Donald Trump's lawyer Rudy Giuliani said Mueller's Russia probe could be 'cleaned up' with pardons

Key Points
  • President Donald Trump's attorney Rudy Giuliani said Friday that Trump could issue pardons to his associates implicated in special counsel Robert Mueller's Russia probe, according to a report in the New York Daily News.
  • Earlier in the day, Trump's former campaign chairman Paul Manafort was sent to jail to await trial on a host of charges related to his overseas consulting business.
  • "When the whole thing is over, things might get cleaned up with some presidential pardons," Giuliani said.
Rudy Giuliani, former mayor of New York, speaks with reporters during the White House Sports and Fitness Day event on the South Lawn of the White House in Washington, D.C., U.S., on Wednesday, May 30, 2018.
Al Drago | Bloomberg | Getty Images

President Donald Trump's attorney Rudy Giuliani said Friday that Trump could issue pardons to his associates implicated in special counsel Robert Mueller's Russia probe, according to a report in the New York Daily News.

"When the whole thing is over, things might get cleaned up with some presidential pardons," Giuliani said.

A spokesperson for Giuliani did not respond to requests for comment from CNBC, though Giuliani appeared to backpedal in an interview with NBC News later Friday.

"President Trump is not going to pardon anyone as far as I know, and it would be against everybody's advice, including his own. Does he have the power to do it? Of course he does," Giuliani said. "I only said sometimes that happens. It doesn't mean he will do it."

Earlier in the day, Trump's former campaign chairman Paul Manafort was sent to jail to await trial on a host of charges related to his overseas consulting business. Manafort was first indicted in October in connection with Mueller's Russia inquiry. It was the most recent indictment, for witness tampering, that got him locked up.

"I don't understand the justification for putting him in jail," Giuliani told the Daily News Friday. "You put a guy in jail if he's trying to kill witnesses, not just talking to witnesses."

Manafort had been under home confinement since his October arrest. U.S. District Court Judge Amy Berman Jackson revoked Manafort's $10 million bail Friday after Mueller brought new witness-tampering charges against him.

Jackson noted that Manafort didn't present a danger to any person but said in her ruling that the witness-tampering charges represented "harm to the administration of justice."

Manafort's spokesperson did not respond to a request for comment from CNBC.

Giuliani's Friday comments are the latest in a string of bold proclamations on behalf of his client, the president.

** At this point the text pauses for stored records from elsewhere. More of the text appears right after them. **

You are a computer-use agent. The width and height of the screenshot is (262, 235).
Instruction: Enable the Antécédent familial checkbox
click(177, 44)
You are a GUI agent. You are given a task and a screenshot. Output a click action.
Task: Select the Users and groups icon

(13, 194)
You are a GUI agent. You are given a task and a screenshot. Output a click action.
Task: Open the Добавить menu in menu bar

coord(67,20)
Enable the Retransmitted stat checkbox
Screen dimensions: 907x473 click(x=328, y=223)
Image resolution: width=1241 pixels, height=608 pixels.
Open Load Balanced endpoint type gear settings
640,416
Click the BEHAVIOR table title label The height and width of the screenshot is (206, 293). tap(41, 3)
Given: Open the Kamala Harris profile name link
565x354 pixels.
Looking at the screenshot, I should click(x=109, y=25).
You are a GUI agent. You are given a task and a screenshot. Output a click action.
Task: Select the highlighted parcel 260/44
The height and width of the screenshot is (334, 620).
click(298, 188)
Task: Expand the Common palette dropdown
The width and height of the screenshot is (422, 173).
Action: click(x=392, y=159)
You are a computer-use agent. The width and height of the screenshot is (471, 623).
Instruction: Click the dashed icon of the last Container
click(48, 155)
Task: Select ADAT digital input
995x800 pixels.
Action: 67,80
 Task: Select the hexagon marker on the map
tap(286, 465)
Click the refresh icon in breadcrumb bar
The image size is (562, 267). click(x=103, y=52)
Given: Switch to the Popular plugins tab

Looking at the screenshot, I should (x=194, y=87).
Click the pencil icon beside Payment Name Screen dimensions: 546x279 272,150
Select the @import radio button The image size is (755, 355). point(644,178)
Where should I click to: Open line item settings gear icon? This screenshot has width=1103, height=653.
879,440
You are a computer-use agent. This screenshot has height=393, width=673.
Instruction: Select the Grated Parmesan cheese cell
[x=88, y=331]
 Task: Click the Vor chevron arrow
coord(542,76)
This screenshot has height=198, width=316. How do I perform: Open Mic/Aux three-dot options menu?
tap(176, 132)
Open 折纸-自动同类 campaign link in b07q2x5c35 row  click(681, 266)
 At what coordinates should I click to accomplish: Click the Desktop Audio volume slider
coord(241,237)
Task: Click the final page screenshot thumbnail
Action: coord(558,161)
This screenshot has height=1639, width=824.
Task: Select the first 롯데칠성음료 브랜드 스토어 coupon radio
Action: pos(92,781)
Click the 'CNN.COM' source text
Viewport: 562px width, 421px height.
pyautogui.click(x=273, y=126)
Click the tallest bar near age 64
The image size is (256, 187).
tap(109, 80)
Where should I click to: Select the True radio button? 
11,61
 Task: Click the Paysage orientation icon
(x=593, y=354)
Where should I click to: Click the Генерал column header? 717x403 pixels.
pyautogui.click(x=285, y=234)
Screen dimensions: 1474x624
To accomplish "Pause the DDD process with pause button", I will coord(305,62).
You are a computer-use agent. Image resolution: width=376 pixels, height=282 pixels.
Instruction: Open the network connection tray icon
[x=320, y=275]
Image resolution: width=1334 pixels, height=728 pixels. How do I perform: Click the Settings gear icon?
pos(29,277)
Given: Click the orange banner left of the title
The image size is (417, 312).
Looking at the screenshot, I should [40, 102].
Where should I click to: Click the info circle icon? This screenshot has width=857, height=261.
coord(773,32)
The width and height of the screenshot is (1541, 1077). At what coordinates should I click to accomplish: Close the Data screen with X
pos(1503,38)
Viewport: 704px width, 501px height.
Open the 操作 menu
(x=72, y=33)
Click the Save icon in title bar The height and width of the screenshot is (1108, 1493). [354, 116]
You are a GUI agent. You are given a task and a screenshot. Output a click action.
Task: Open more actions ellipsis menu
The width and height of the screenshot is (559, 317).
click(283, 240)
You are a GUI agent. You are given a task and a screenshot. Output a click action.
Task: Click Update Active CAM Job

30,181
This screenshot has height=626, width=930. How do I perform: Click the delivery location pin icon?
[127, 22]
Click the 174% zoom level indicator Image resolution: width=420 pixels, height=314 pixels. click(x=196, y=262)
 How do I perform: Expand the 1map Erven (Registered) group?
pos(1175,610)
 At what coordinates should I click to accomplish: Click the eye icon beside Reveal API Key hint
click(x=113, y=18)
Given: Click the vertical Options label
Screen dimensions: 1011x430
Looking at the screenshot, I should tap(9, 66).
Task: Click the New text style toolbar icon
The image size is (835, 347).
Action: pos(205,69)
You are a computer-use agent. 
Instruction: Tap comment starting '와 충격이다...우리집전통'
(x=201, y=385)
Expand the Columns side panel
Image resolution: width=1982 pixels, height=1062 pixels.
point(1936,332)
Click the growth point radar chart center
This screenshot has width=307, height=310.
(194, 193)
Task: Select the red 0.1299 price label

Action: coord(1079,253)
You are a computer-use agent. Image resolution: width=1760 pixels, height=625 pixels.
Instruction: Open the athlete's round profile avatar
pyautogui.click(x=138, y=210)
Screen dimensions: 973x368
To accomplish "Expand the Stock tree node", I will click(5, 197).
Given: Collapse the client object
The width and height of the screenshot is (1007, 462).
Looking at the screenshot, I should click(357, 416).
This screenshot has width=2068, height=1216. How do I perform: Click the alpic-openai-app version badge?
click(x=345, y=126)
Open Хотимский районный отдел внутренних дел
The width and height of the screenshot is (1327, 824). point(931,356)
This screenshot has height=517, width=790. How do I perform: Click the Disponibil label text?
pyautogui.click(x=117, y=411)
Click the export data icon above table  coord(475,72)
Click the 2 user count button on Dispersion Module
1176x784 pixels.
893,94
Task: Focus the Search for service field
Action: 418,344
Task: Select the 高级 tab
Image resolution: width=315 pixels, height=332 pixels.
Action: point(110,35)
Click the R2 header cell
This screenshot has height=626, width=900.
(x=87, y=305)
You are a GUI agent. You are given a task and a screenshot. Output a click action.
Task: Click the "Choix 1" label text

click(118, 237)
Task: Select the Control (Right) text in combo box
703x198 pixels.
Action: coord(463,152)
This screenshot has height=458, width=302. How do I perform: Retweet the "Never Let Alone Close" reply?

On Thursday, Giuliani told Fox's Sean Hannity that Mueller should be suspended, and argued that one of Mueller's former investigators, Peter Strzok, should be in jail "by the end of next week."

Giuliani's comments came on the heels of a report from the Department of Justice that suggested Strzok may have had a political bias against Trump while he worked on Mueller's probe. The report said that there was no evidence Strzok acted on that bias. Strzok was removed from the probe last summer.

Asked about the DOJ report by "Fox and Friends" on Friday, Trump said that he thought the Mueller probe had been "totally discredited."